His brand of playfully old-fashioned advice for readers who agonised about how to set the places for a dinner party, seemed to amuse everyone, even people like me who would happily wear shorts and trainers to a royal garden party.

Morgan’s sheaf of dandy’s laws were not snobbish. They were bizarre and fascinating, like the rules of ballroom dancing or synchronised swimming.

John Morgan left no suicide note. Though friends say he was prone to sudden fits of intense depression, which passed quickly, I believe it is probable he was killed by a burst of nostalgia.

I know the building where he lived. My friend, actor Terence Stamp, had an apartment in the same building. Leaning out of his window on a Sunday afternoon, to enjoy the view of some of London’s finest architecture — a view he was planning to leave behind for Knightsbridge — I believe the writer toppled forwards.

He died from skull injuries, suggesting a headlong fall rather than a leap.

I have been surprised by how much his death shocked me. Perhaps I felt unconsciously that he was a colleague, since I have been a columnist not only on The Times but also for GQ, where Morgan was style editor.

But more than that, the shock stems from the unexpected suddenness of the death. This was clearly a man with an enviable career just waiting to be enjoyed. He had many friends in the media and no rivals — the field was his to take.

John Diamond’s column was also missing on Saturday. A footnote said his latest operation on cancerous lumps in his neck had been successful. Sadly, ‘successful’ for Diamond means simply that he did not die on the operating table. His disease, which has already robbed him of most of his tongue, is expected to be terminal.

For three years he has been charting its progress. At first the prognosis was good — a high percentage of sufferers from that type of cancer survived, he was told.

I remember feeling a chill, which every reader must have shared, at Diamond’s own assessment of the odds — 50-50. Either he would live or he wouldn’t.

My biographer Jonathan Margolis and I discussed Diamond’s columns a couple of years ago.
= = = = = = =
Carry forward the column about John Morgan's death and John Diamond's cancer, starting after its last sentence. The data after this text isn't needed.
= = = = = = =
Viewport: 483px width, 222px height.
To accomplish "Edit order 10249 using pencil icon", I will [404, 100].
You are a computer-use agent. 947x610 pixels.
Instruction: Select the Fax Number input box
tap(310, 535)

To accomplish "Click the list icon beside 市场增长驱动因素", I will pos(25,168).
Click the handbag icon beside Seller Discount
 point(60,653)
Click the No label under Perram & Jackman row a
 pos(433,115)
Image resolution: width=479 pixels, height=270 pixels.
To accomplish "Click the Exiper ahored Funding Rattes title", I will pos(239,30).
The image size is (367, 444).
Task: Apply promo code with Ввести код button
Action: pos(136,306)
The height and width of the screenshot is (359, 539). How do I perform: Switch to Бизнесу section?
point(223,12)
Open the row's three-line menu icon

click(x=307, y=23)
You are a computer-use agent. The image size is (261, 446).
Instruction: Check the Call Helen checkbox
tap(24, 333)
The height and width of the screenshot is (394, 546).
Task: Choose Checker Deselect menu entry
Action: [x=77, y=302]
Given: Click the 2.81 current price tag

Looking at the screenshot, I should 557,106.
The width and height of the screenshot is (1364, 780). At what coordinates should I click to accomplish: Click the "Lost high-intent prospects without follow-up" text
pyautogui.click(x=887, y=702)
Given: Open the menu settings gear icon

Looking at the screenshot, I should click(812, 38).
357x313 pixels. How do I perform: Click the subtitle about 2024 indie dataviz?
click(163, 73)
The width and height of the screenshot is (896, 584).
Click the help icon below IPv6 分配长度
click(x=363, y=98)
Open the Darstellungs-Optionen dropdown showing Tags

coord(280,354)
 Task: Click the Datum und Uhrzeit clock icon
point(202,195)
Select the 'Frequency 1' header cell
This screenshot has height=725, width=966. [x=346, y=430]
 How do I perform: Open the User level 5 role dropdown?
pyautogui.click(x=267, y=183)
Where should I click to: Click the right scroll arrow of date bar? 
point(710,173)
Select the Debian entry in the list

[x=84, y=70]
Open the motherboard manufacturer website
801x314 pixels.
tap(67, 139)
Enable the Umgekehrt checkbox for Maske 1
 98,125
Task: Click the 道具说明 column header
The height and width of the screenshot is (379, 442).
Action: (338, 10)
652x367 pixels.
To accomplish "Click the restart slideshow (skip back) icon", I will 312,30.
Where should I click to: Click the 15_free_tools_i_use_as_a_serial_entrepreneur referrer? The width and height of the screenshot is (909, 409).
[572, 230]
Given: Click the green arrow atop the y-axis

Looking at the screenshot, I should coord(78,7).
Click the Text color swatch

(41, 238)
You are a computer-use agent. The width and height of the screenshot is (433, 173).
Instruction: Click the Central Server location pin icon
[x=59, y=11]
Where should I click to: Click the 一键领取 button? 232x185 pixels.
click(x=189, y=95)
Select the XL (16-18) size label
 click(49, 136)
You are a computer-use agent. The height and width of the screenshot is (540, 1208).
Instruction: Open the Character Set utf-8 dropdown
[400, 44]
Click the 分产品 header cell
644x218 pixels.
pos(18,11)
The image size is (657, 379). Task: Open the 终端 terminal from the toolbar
= = = = = = =
• **WRITTEN ANSWER**
”Why is he treating death so trivially?” I asked. ”Why is he still writing about traffic jams and shopping queues? When I meet terminally ill people in hospitals, my thoughts are overwhelmed by how deep life is and how strong. And those revelations keep the trivia away for days afterwards. Does he live all his life on the surface?”

Jonathan, who knows Diamond professionally, told me: ”John doesn’t see himself as an expert on death or dying. He is still alive, after all. And all the things that filled his life before he was ill, they’re the things that still surround him now.”

”He’s Jewish, isn’t he?” I asked. ”But agnostic. I think he will rediscover his Jewish spirituality.”

Perhaps he has, but he hides it well behind his laconic, mischievous lines.

”Last week,” he wrote in one piece, ”we had an odd dinner party to celebrate Rosh Hashana with the sort of sometime-Jews who are married to lapsed Catholics and say, ‘Remind me again, is Rosh Hashana the one where they blow that funny trumpet thing, or is that Passover?’ ”

Because I see very often the real value of our human spirit in healing, I wish John Diamond could find faith in God. I believe that devout prayer can help any disease, and I know that scientific studies are bearing this out.

In April, for instance, the British Psychological Society heard that positive thinking had a measurable effect on cancer cells.

Prof Leslie Walker at Hull University followed 80 women receiving radiotherapy, chemotherapy, surgery and other treatments for breast cancer.

Half these women were trained in relaxation and visualisation techniques, using meditation to imagine their bodies fighting back against the disease.

After nine months the positive thinkers all had stronger immune systems. Walker suggests the Mindpower practice could have reduced stress levels, making the body more receptive to healing.

John Diamond has spent three years showing, inspirationally, how an ordinary life can be lived in the face of oncoming death. John Morgan spent those years demonstrating how to live life with elan and flair.

By sheer accident, the juggernaut has mowed down Morgan. The last, and most trenchant, lesson of Modern Manners is that we all live with the promise of death.

And for the correct etiquette in this situation, we must search in our souls.